The panel was moderated by Steven Lied, which presented questions about faith and community perceptions in an open and honest platform.
“I think the primary purpose of this event is to learn. Simply learning. Learning not only what is similar and common ground, but also distinctions and differences,” said Fatih Harpci PhD, Assistant Professor of Religion at Carthage College. “We do not try to dissolve the differences, but understand them so we can work towards respect and mutual cooperation.”
Brew City Church extended the invitation for the event with the goal of helping Evangelical Christians get to know Muslim in the Milwaukee community, understand who they are and where they come from, and learn how to engage relationally.
“There is not an easy pathway, so hopefully this can be a real catalyst for real relationship to happen,” said Pastor Knie.
Before the panel began an open dinner was offered to everyone attending, provided for free by Aladdin Fine Middle Eastern Cuisine, as a way to begin familiarity between the two groups. Small group sessions where held afterwards, in what was described as a corrective atmosphere.
“There is no way to have a corrective or new experience with another human being unless we are face-to-face around the table, so to speak, and in dialogue,” said Jeny Heckman, a licensed professional counselor. “Otherwise, the words of the media, and soundbites that are out there, all the assumptions and images, they take the place of a human being.”

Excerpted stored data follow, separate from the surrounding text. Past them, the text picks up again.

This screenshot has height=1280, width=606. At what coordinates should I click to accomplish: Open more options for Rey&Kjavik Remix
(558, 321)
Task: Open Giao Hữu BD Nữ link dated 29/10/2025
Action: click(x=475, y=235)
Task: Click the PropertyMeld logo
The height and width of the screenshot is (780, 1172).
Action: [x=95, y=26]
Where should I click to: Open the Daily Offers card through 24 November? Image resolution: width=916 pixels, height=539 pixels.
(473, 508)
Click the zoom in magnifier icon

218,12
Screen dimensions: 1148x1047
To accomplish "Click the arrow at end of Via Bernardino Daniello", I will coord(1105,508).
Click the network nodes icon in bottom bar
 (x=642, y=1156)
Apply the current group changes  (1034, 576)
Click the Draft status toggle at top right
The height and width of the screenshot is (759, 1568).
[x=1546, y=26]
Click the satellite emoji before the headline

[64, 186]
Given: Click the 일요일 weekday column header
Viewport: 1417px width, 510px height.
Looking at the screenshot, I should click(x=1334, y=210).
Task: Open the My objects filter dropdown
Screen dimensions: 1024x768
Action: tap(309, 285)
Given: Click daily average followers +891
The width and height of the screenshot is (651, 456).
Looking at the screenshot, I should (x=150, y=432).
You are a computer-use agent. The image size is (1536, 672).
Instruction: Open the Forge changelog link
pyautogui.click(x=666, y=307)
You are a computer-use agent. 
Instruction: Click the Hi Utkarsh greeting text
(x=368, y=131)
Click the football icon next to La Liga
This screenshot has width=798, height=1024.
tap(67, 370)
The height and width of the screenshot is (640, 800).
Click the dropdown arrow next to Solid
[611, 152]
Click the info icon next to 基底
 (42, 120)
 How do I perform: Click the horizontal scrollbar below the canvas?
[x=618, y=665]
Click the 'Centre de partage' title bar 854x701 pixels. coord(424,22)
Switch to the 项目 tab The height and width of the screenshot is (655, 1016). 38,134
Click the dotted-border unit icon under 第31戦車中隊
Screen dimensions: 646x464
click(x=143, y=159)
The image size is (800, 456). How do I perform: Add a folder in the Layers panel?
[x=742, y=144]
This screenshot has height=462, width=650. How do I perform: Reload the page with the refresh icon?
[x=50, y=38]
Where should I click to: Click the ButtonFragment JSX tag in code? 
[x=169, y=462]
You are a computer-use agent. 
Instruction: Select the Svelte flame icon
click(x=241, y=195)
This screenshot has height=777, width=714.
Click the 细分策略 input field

Many of the issues spoken out loud were things usually kept in the dark, and it was noted during the discussions that keeping things in the dark never led to anything good. For many of those who participated, the gathering was the very first experience of either being with an Evangelical Christian or with a Muslim.
“I think this is a very important first step. And I hope this is the first of many events we have together,” Janan Najeeb, President of the Milwaukee Muslim Women’s Coalition. “There is definitely a great lack of understanding as to our connections and commonalities as individuals of faith, and as brethren within the Abrahamic faith. So I think it is our responsibility to get to know each other.”
The meeting served as example of brave individuals of different faiths coming together to remove barriers and build trust, in order to make Milwaukee a more healthy community.